Task brief -
Return the listing below unchanged, but without pictures.

Recorded data -

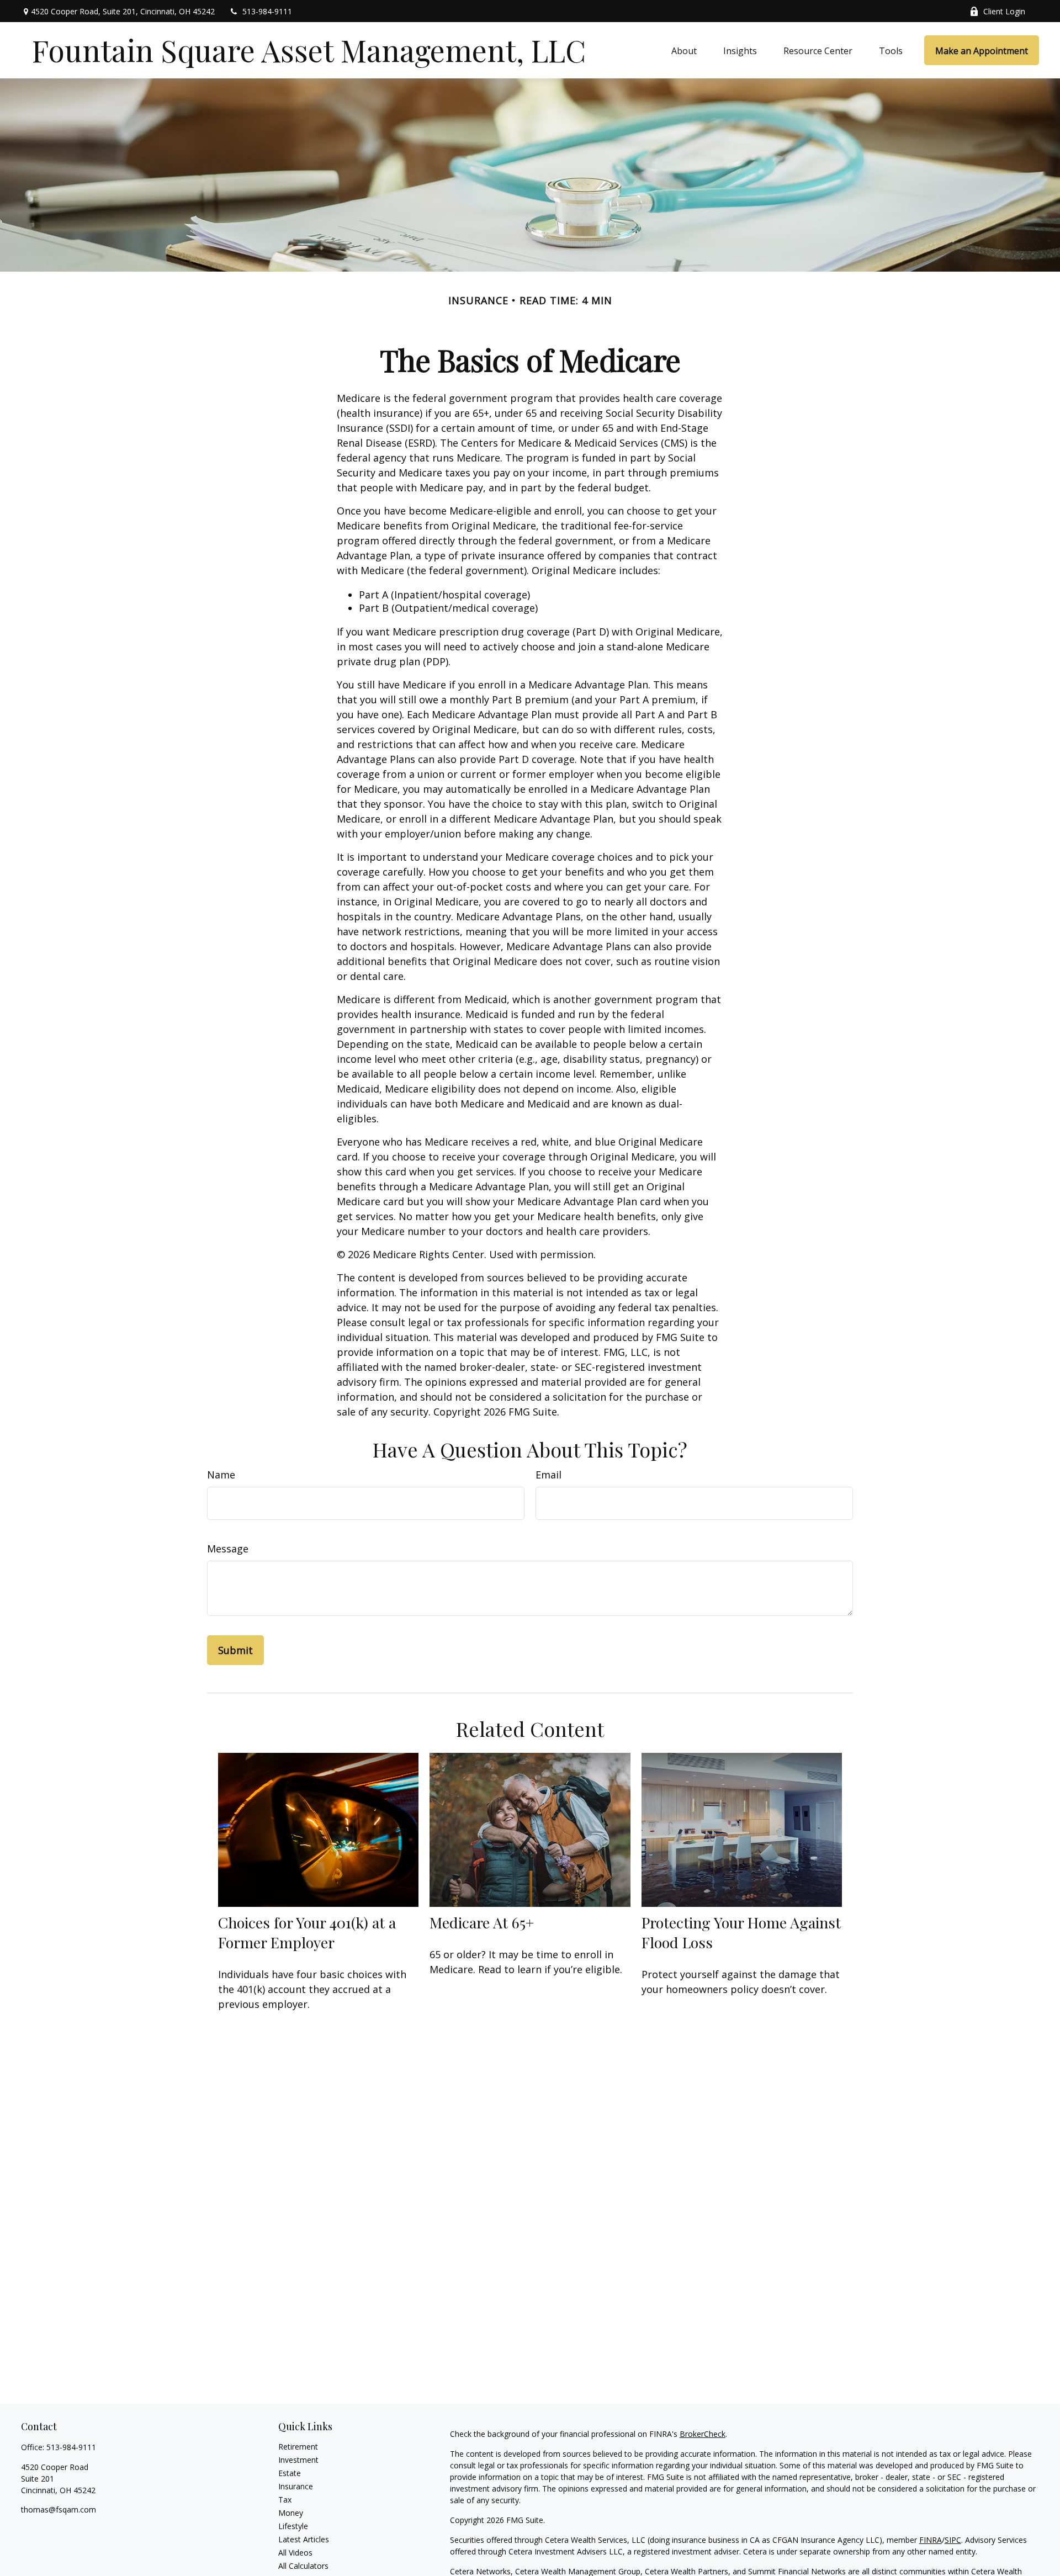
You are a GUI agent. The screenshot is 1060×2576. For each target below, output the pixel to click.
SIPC (953, 2540)
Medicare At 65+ (482, 1922)
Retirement (298, 2446)
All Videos (295, 2552)
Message (227, 1548)
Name (221, 1474)
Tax (285, 2499)
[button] (684, 50)
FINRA (930, 2540)
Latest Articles (303, 2539)
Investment (298, 2460)
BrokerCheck (702, 2434)
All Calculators (303, 2566)
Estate (289, 2473)
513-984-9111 (267, 11)
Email (548, 1474)
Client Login (1004, 11)
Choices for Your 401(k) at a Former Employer (307, 1932)
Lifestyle (293, 2526)
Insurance (295, 2486)
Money (290, 2513)
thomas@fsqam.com (58, 2509)
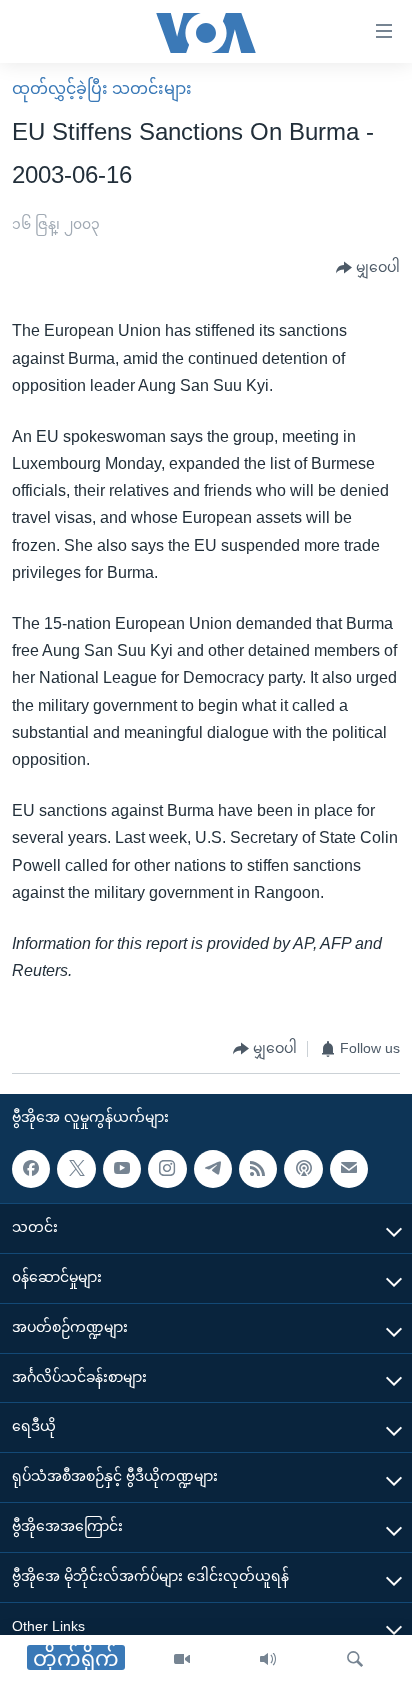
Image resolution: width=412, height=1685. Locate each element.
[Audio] (268, 1660)
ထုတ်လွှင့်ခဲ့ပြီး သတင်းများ (102, 88)
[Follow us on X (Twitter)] (76, 1169)
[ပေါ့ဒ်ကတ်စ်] (303, 1169)
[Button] (368, 268)
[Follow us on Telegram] (213, 1169)
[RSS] (258, 1169)
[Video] (182, 1660)
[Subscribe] (349, 1169)
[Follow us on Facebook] (31, 1169)
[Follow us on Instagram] (167, 1169)
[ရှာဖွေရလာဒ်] (355, 1660)
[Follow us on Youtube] (122, 1169)
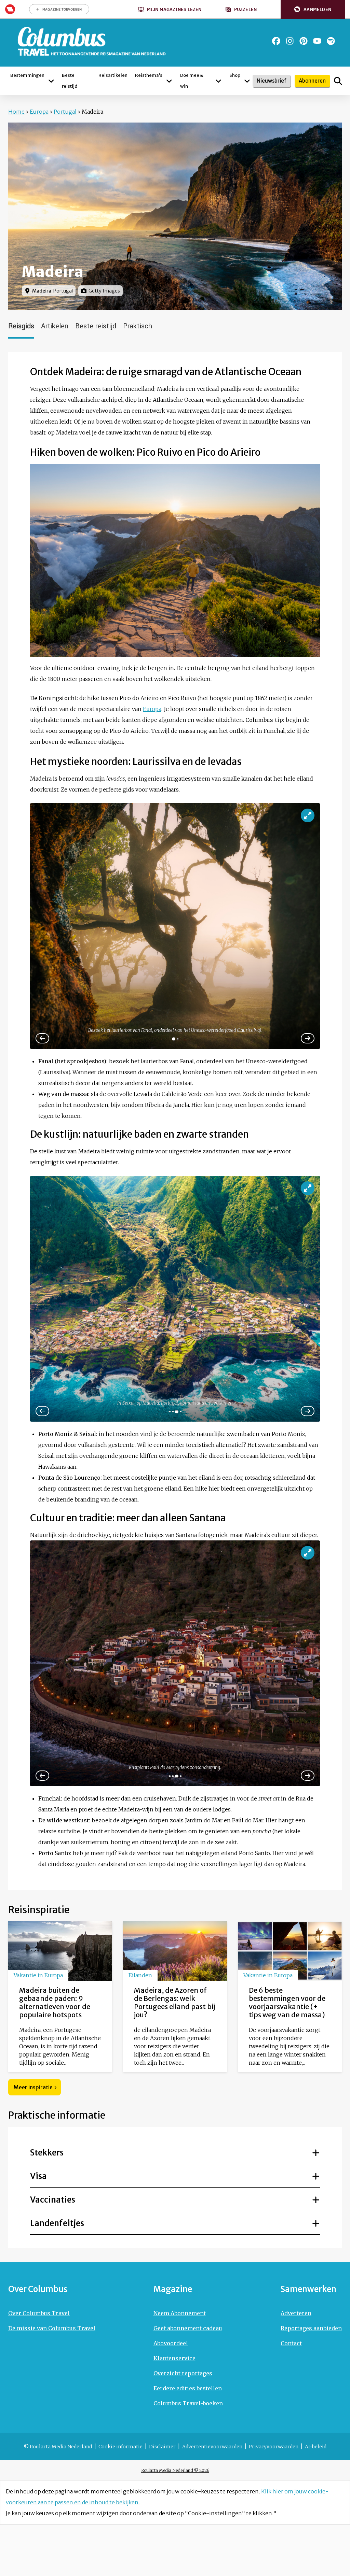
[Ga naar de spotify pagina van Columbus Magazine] (331, 41)
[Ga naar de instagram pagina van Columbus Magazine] (290, 41)
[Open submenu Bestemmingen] (51, 81)
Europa (39, 111)
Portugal (65, 111)
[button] (313, 9)
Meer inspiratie (33, 2087)
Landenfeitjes (57, 2223)
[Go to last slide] (42, 1038)
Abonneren (312, 80)
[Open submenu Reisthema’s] (169, 81)
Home (16, 111)
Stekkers (47, 2152)
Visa (38, 2176)
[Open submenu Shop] (247, 81)
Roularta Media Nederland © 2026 (175, 2470)
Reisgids (21, 326)
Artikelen (54, 326)
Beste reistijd (95, 326)
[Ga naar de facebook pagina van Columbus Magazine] (276, 41)
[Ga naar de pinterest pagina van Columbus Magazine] (303, 41)
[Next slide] (307, 1038)
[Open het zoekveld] (338, 81)
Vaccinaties (52, 2199)
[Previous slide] (42, 1411)
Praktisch (137, 326)
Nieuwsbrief (271, 80)
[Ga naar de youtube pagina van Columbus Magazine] (317, 41)
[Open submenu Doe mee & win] (218, 81)
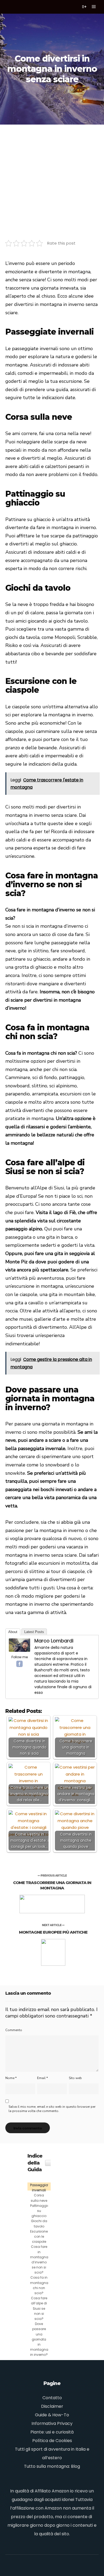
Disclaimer (52, 2406)
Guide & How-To (52, 2415)
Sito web (75, 2078)
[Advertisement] (52, 179)
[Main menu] (94, 6)
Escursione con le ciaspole (39, 2236)
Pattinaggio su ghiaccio (39, 2210)
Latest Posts (34, 1632)
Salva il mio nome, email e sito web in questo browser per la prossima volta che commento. (52, 2109)
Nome (11, 2078)
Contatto (52, 2398)
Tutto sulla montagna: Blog (52, 2466)
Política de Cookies (52, 2441)
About (12, 1632)
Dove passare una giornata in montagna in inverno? (39, 2339)
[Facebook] (19, 1664)
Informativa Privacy (52, 2423)
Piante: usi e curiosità (52, 2432)
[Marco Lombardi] (19, 1650)
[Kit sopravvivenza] (18, 7)
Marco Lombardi (53, 1640)
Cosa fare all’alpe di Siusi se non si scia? (39, 2308)
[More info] (84, 6)
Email (42, 2078)
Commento (13, 2030)
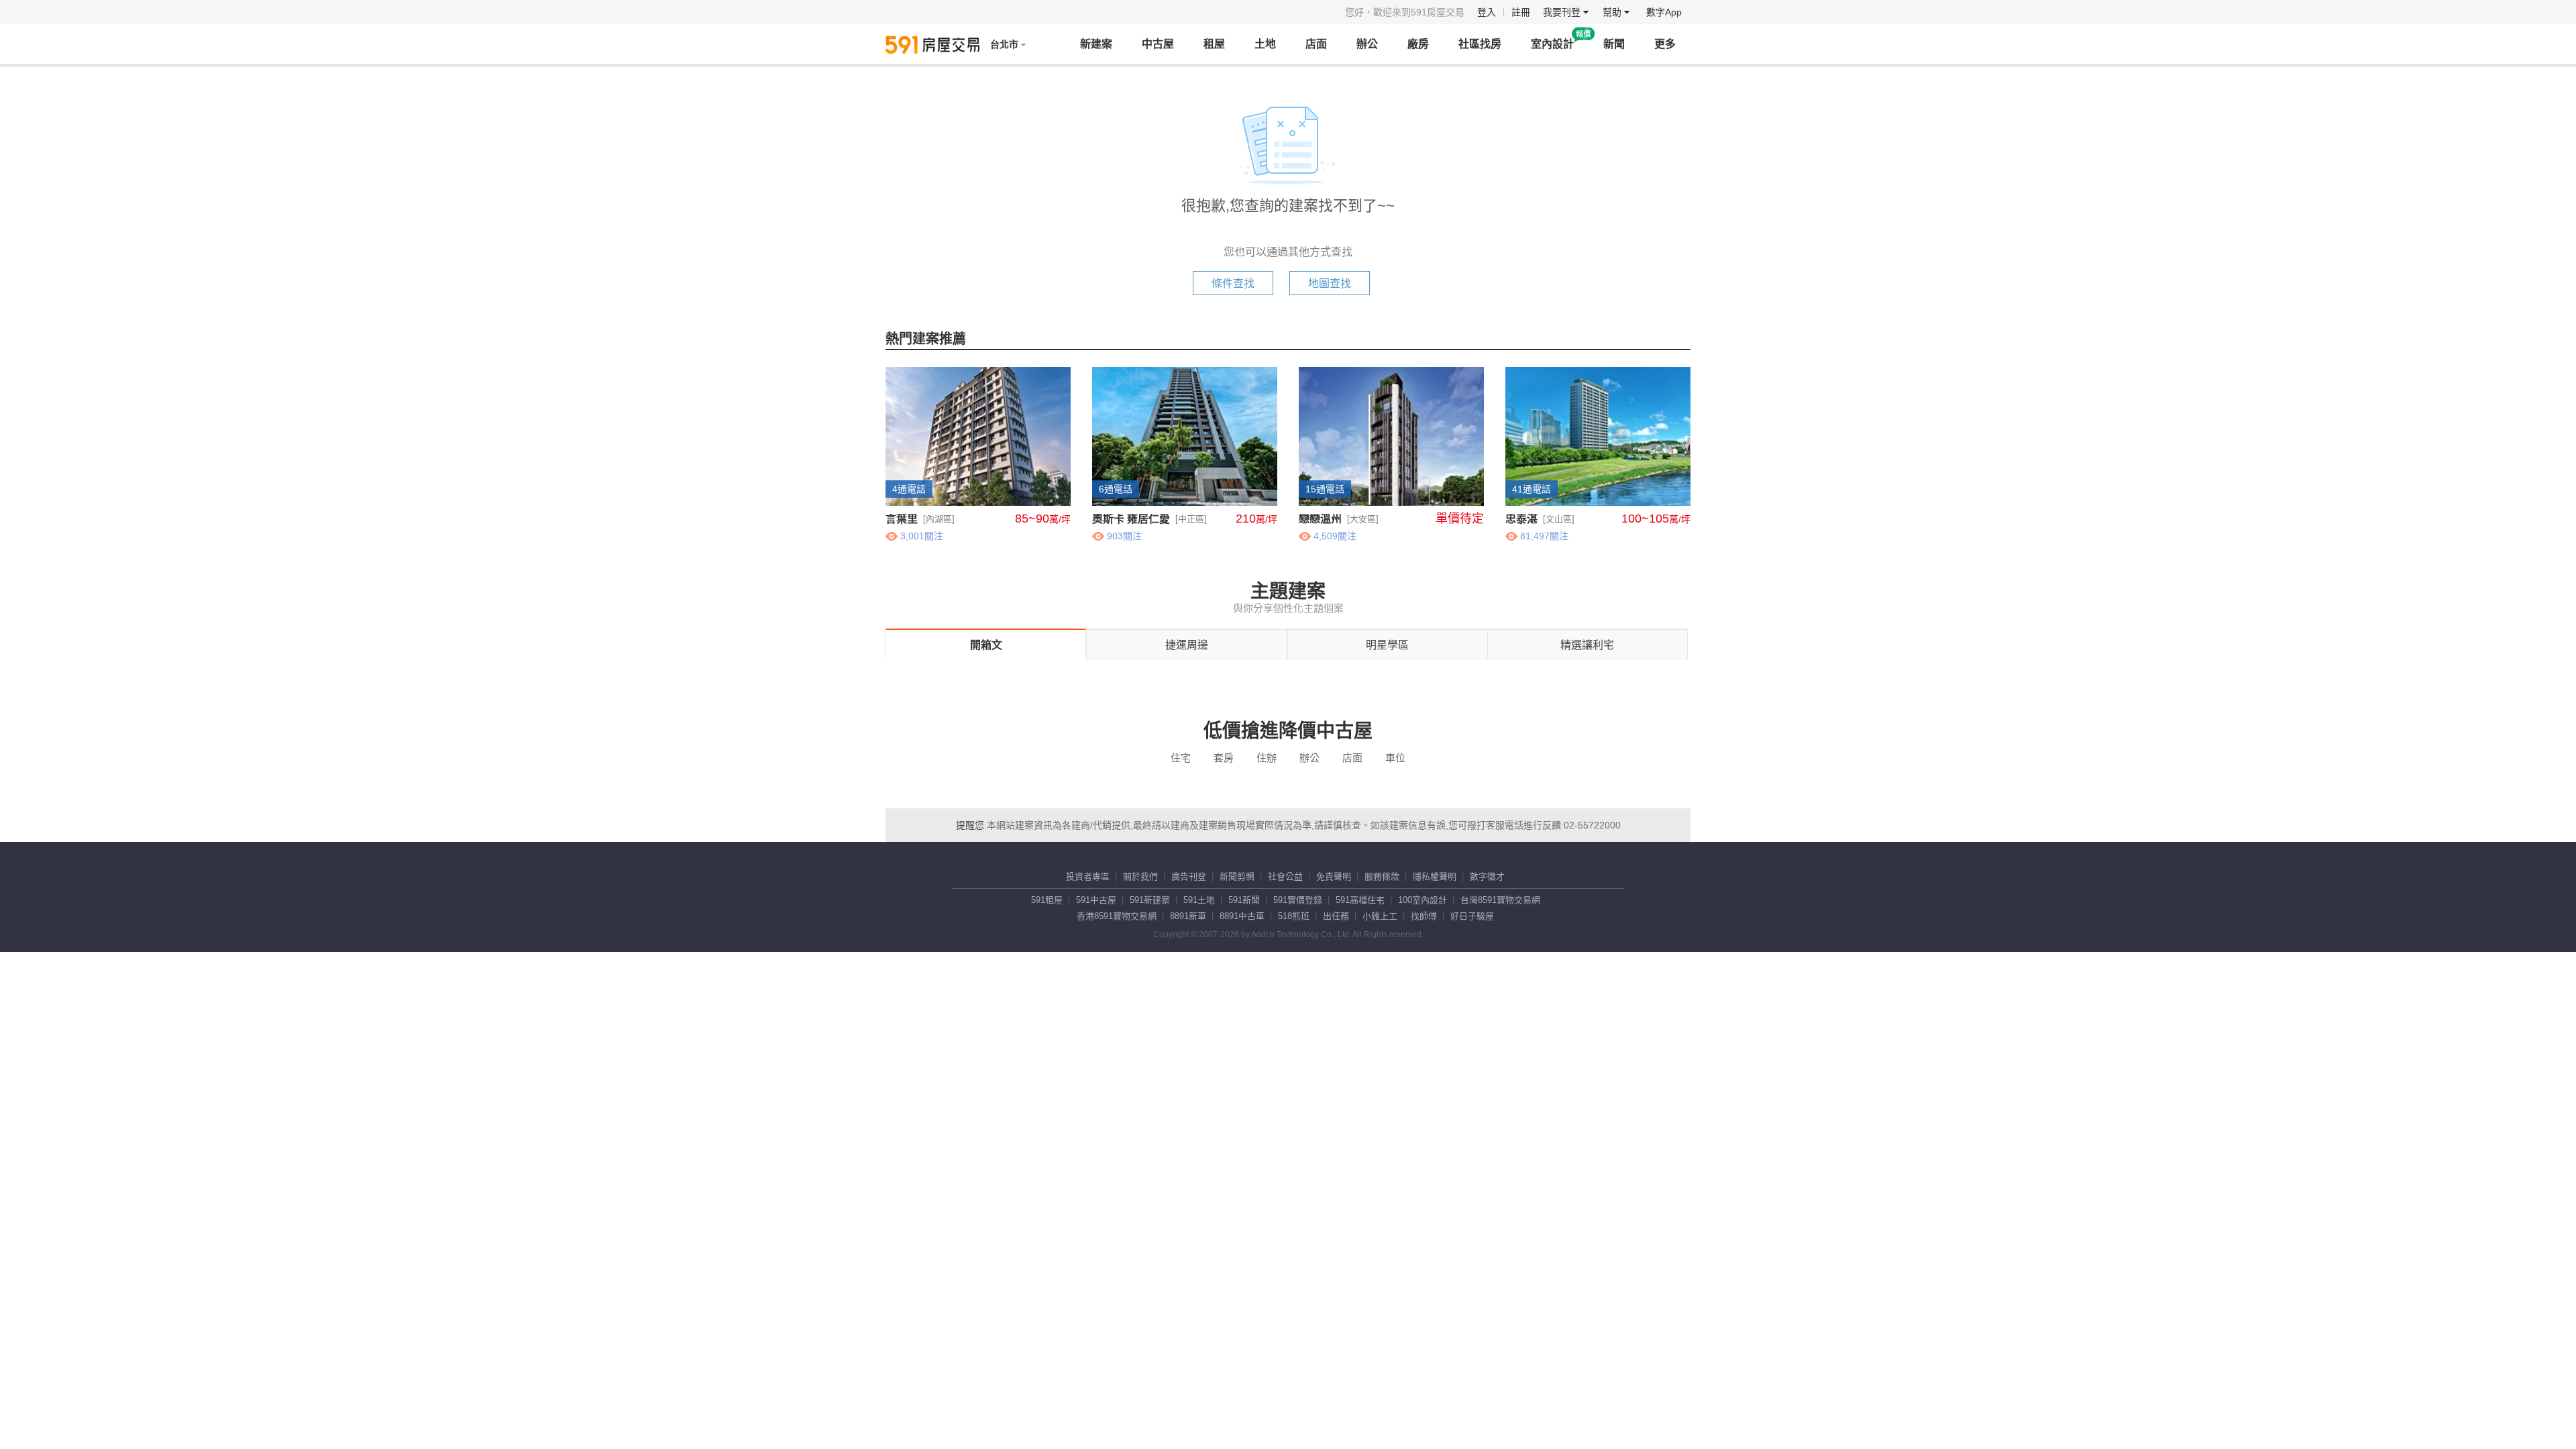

Solution to this problem -
You are a GUI agent. The screenshot is 1060×2576. For each target below, output the pixel to click.
SIPC (953, 2540)
Medicare At 65+ (482, 1922)
Retirement (298, 2446)
All Videos (295, 2552)
Message (227, 1548)
Name (221, 1474)
Tax (285, 2499)
[button] (684, 50)
FINRA (930, 2540)
Latest Articles (303, 2539)
Investment (298, 2460)
BrokerCheck (702, 2434)
All Calculators (303, 2566)
Estate (289, 2473)
513-984-9111 (267, 11)
Email (548, 1474)
Client Login (1004, 11)
Choices for Your 401(k) at a Former Employer (307, 1932)
Lifestyle (293, 2526)
Insurance (295, 2486)
Money (290, 2513)
thomas@fsqam.com (58, 2509)
Image resolution: width=412, height=1685. Locate each element.
[Audio] (268, 1660)
ထုတ်လွှင့်ခဲ့ပြီး သတင်းများ (102, 88)
[Follow us on X (Twitter)] (76, 1169)
[ပေါ့ဒ်ကတ်စ်] (303, 1169)
[Button] (368, 268)
[Follow us on Telegram] (213, 1169)
[RSS] (258, 1169)
[Video] (182, 1660)
[Subscribe] (349, 1169)
[Follow us on Facebook] (31, 1169)
[Follow us on Instagram] (167, 1169)
[ရှာဖွေရလာဒ်] (355, 1660)
[Follow us on Youtube] (122, 1169)
[Ga naar de spotify pagina van Columbus Magazine] (331, 41)
[Ga naar de instagram pagina van Columbus Magazine] (290, 41)
[Open submenu Bestemmingen] (51, 81)
Europa (39, 111)
Portugal (65, 111)
[button] (313, 9)
Meer inspiratie (33, 2087)
Landenfeitjes (57, 2223)
[Go to last slide] (42, 1038)
Abonneren (312, 80)
[Open submenu Reisthema’s] (169, 81)
Home (16, 111)
Stekkers (47, 2152)
Visa (38, 2176)
[Open submenu Shop] (247, 81)
Roularta Media Nederland © 2026 (175, 2470)
Reisgids (21, 326)
Artikelen (54, 326)
Beste reistijd (95, 326)
[Ga naar de facebook pagina van Columbus Magazine] (276, 41)
[Ga naar de pinterest pagina van Columbus Magazine] (303, 41)
[Next slide] (307, 1038)
[Open het zoekveld] (338, 81)
Vaccinaties (52, 2199)
[Previous slide] (42, 1411)
Praktisch (137, 326)
Nieuwsbrief (271, 80)
[Ga naar de youtube pagina van Columbus Magazine] (317, 41)
[Open submenu Doe mee & win] (218, 81)
Disclaimer (52, 2406)
Guide & How-To (52, 2415)
Sito web (75, 2078)
[Advertisement] (52, 179)
[Main menu] (94, 6)
Escursione con le ciaspole (39, 2236)
Pattinaggio su ghiaccio (39, 2210)
Latest Posts (34, 1632)
Salva il mio nome, email e sito web in questo browser per la prossima volta che commento. (52, 2109)
Nome (11, 2078)
Contatto (52, 2398)
Tutto sulla montagna: Blog (52, 2466)
Política de Cookies (52, 2441)
About (12, 1632)
Dove passare una giornata in montagna in inverno? (39, 2339)
[Facebook] (19, 1664)
Informativa Privacy (52, 2423)
Piante: usi e curiosità (52, 2432)
[Marco Lombardi] (19, 1650)
[Kit sopravvivenza] (18, 7)
Marco Lombardi (53, 1640)
Cosa fare all’alpe di Siusi se non si scia? (39, 2308)
[More info] (84, 6)
Email (42, 2078)
Commento (13, 2030)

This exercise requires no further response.